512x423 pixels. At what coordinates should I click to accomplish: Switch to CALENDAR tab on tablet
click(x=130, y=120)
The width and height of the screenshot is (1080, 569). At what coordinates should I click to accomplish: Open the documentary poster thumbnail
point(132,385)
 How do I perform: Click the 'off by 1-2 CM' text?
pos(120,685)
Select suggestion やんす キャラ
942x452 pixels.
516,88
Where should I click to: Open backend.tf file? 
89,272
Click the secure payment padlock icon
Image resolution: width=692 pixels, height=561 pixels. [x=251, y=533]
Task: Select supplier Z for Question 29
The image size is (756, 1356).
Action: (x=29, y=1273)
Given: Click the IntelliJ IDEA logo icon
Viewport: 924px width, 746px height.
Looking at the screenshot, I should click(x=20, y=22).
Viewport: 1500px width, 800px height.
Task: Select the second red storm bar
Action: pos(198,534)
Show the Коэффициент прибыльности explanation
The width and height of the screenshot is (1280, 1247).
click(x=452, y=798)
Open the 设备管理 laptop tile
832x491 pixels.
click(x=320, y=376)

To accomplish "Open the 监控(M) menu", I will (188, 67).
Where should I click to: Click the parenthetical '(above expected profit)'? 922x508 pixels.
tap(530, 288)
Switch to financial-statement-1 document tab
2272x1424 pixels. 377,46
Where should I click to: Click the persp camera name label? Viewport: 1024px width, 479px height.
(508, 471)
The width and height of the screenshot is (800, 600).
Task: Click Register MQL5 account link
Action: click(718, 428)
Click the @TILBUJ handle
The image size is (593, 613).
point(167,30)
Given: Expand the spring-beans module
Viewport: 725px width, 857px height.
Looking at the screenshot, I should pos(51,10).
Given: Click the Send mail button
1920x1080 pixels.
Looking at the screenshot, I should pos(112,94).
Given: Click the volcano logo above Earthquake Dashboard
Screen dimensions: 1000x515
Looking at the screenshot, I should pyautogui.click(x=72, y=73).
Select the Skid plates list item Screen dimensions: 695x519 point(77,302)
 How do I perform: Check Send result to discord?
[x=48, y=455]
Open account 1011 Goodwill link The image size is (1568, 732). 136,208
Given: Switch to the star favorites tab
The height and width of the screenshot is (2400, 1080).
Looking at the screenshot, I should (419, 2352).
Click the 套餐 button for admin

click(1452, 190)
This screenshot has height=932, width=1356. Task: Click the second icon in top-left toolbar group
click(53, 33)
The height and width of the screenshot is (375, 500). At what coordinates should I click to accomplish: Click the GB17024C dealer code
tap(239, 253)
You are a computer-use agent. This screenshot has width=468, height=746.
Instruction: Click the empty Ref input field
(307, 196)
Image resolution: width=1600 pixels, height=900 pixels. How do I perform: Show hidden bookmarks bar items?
-------
Work to complete — For every line above that holds the string "Given", add one to a count; give that count alone.

Result — 5